Fort de ce constat, nous examinerons tout d’abord comment le risque a été appréhendé dans l’histoire militaire avant d’étudier son application dans le contexte actuel des engagements puis de réfléchir à la meilleure manière de réconcilier ce procédé avec les contraintes politico-militaires contemporaines.

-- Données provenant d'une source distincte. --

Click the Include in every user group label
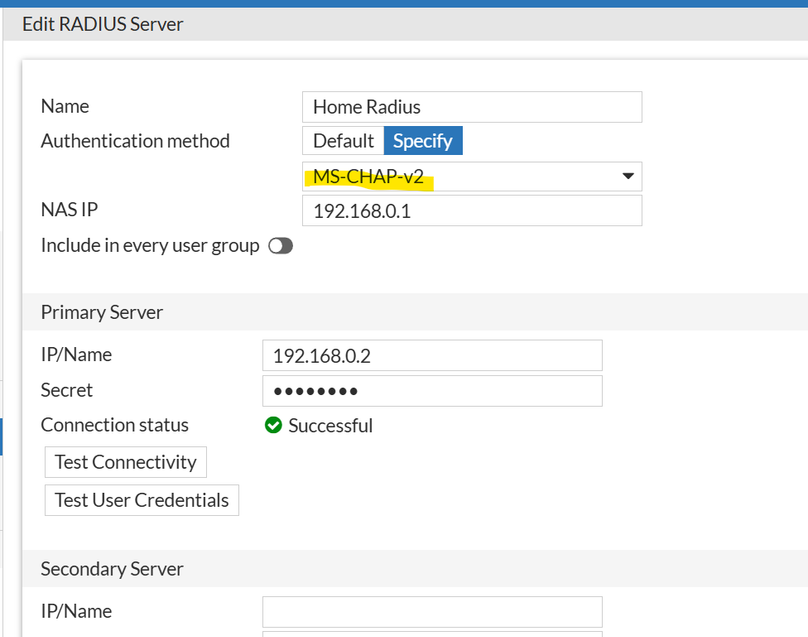 [150, 245]
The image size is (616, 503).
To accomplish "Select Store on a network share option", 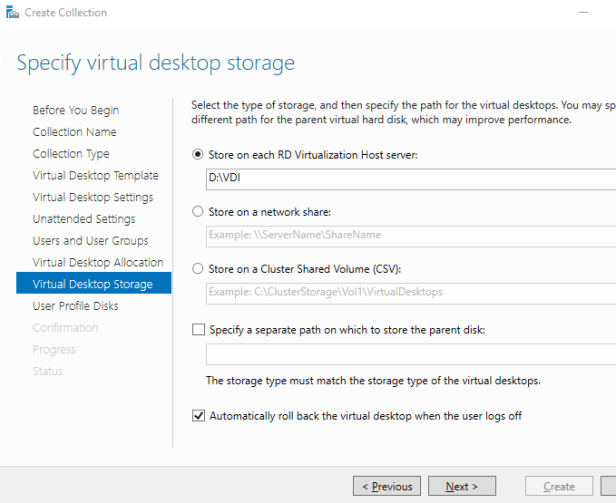I will [x=197, y=211].
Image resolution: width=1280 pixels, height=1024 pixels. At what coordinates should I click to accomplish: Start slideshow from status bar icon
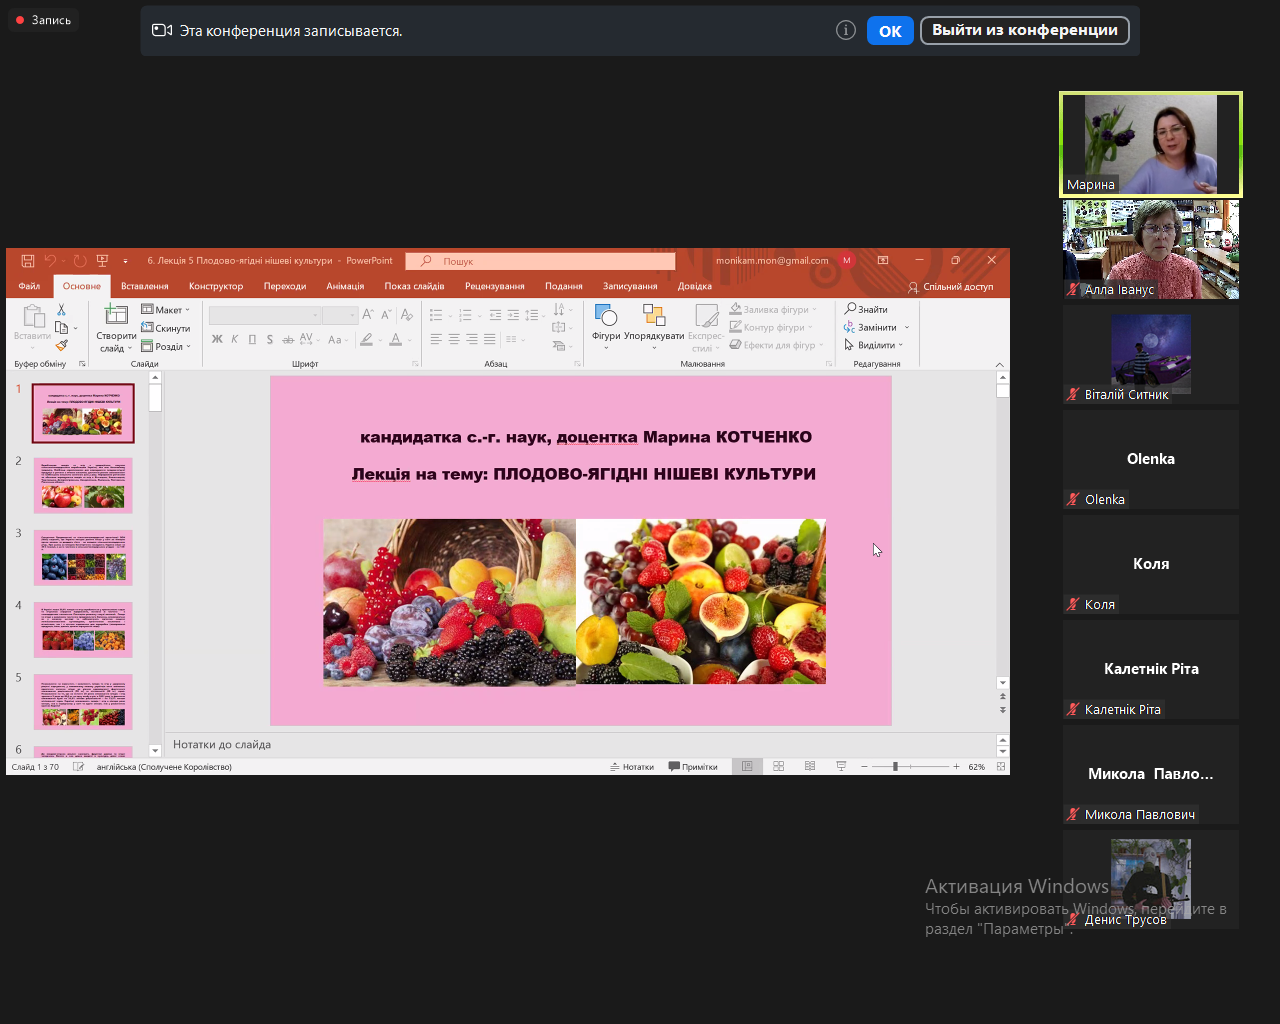[x=841, y=767]
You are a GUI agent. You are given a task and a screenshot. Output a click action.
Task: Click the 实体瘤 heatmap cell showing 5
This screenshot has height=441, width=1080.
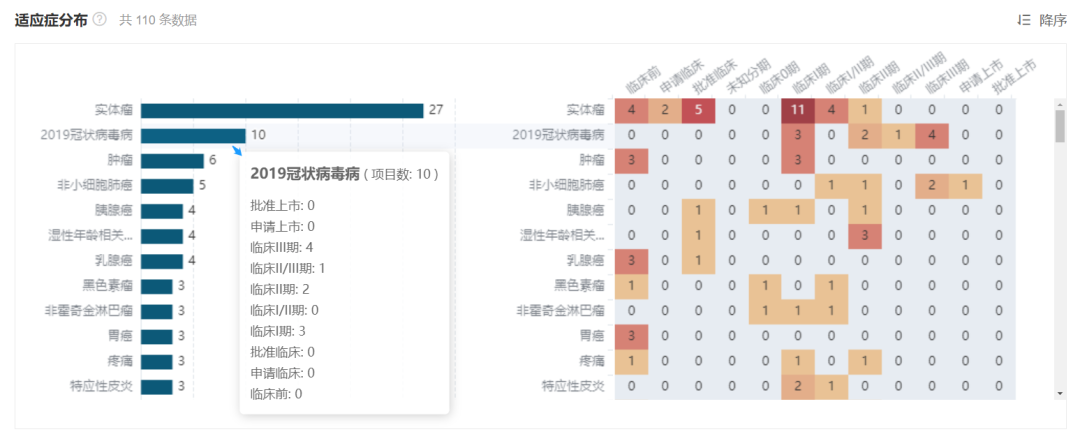click(x=698, y=110)
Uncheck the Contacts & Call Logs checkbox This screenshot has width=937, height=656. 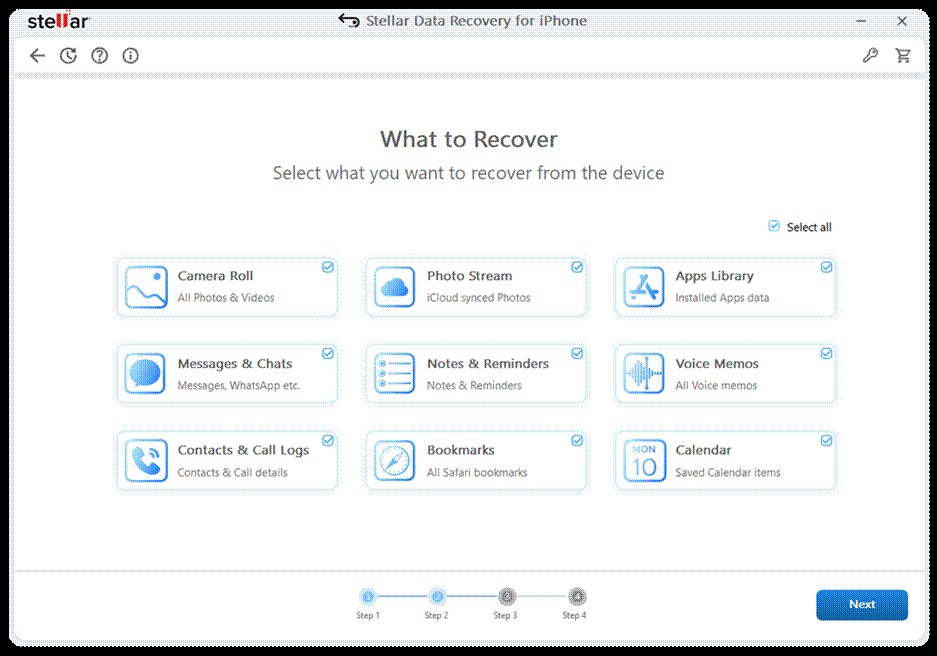328,441
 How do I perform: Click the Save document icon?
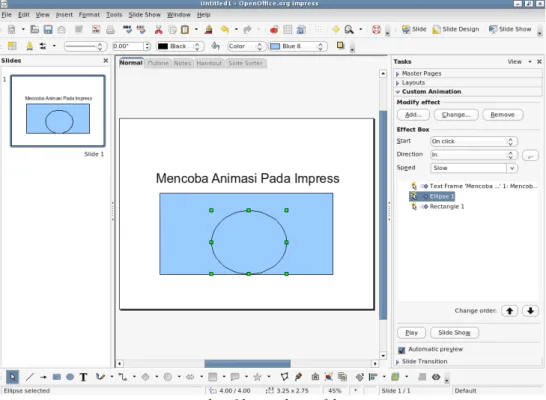pos(48,30)
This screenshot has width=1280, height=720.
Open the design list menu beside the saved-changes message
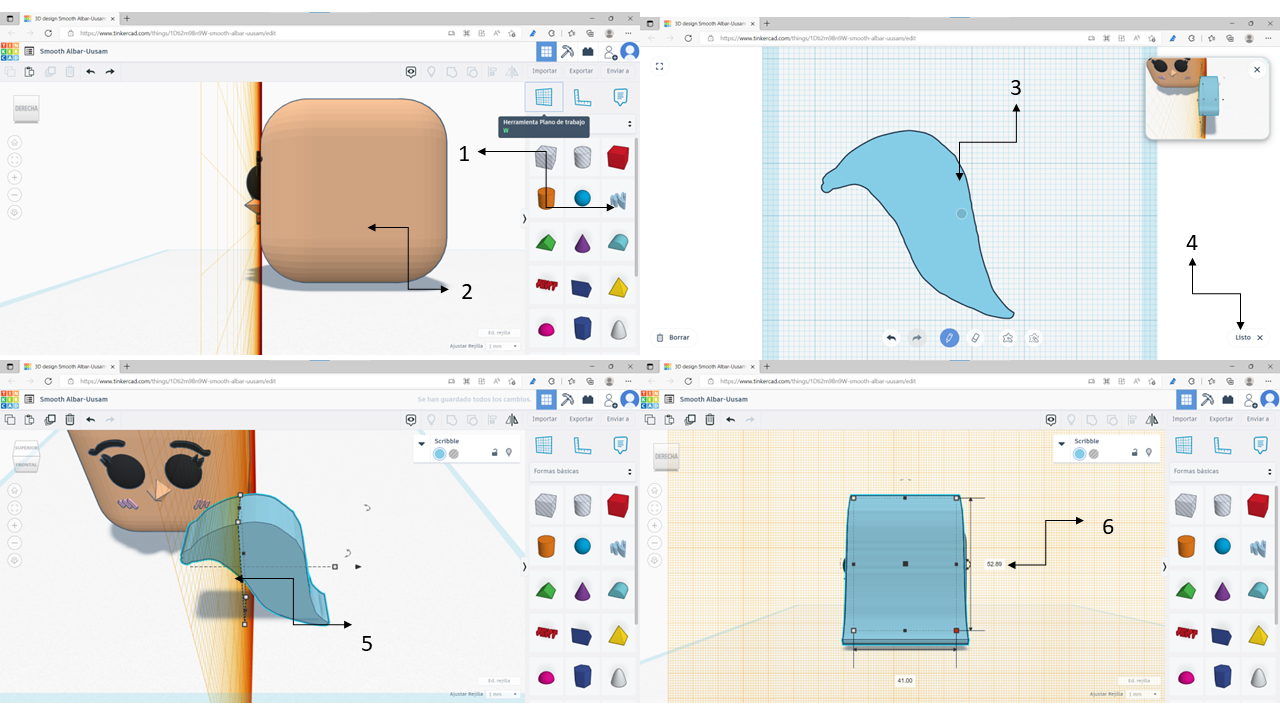tap(29, 399)
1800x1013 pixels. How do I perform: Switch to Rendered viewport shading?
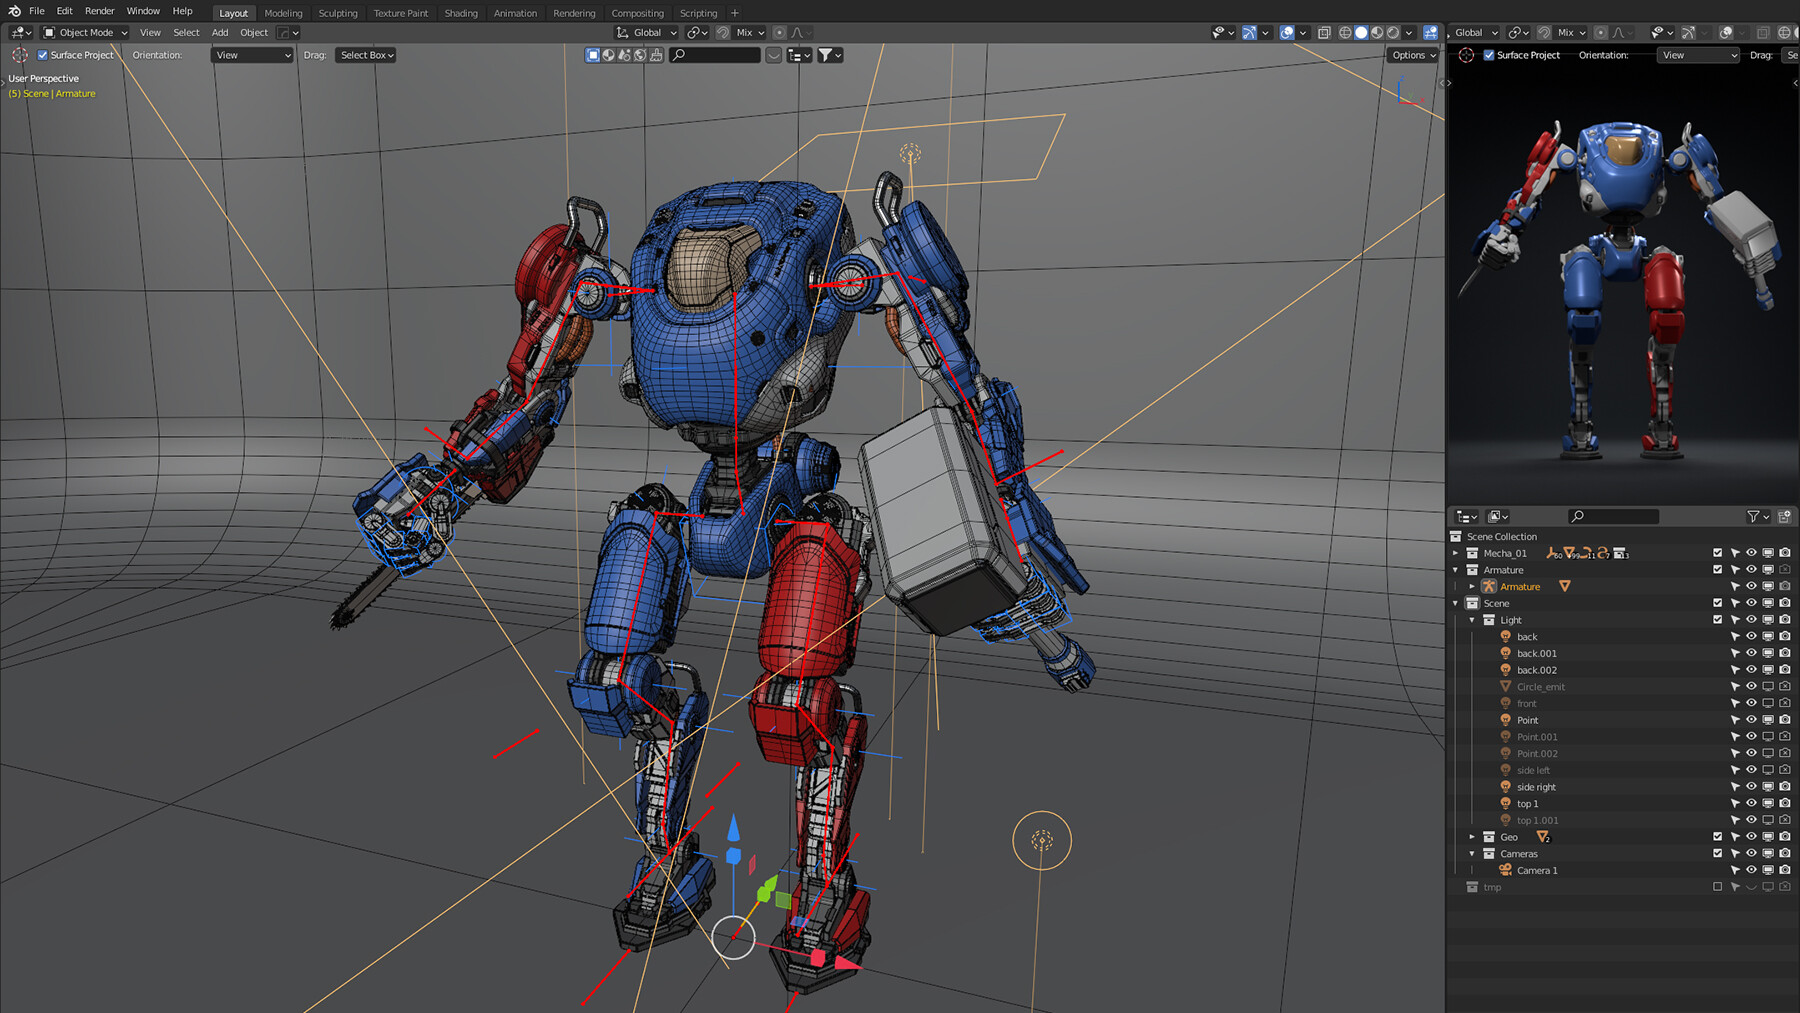(x=1393, y=32)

1-Le risque : un outil historique incontournable de la guerre
De Sun Tzu à Patton (« No Guts, no Glory »[1]) en passant par Alexandre le Grand et Luddendorff, les penseurs ou praticiens militaires n’ont eu de cesse de défendre l’importance de la prise de risque pour obtenir la décision sur le champ de bataille. Napoléon considérait que l’audace était le catalyseur de "l’évènement", ce moment clé de l’action qui permet de défaire l’adversaire. Pour lui : "Le sort d’une bataille est le résultat d’un instant, d’une pensée : on s’approche avec des combinaisons diverses, on se mêle, on se bat un certain temps, le moment décisif se présente, une étincelle morale prononce, et la plus petite réserve accomplit", et seule la prise de risque réfléchie offre cette opportunité. Il mettra d’ailleurs en pratique cet axiome à Rivoli, en imposant une marche forcée aux troupes de Davout, à Austerlitz en affaiblissant son flanc droit pour attirer les Austro-russes dans son piège et à Wagram, au risque d’être encerclé dos au Danube.
On observe ainsi, dans l’histoire militaire, que les chefs militaires les plus frileux sont souvent ceux qui mettent en péril une opération. Il suffit d’évoquer l’attente du général nordiste Mac Clellan le long du fleuve Hudson pendant la guerre civile américaine. Il prétexta que son armée n’était pas prête et resta en défensive face à une armée confédérée mobile, conquérante et agressive. Que dire également du général allié commandant l’opération amphibie d’Anzio en 1943 qui ne fit que renforcer sa tête de pont et n’exploita pas l’effet de surprise subi par les troupes allemandes, divisions qui disposeront de 4 jours pour contre-attaquer.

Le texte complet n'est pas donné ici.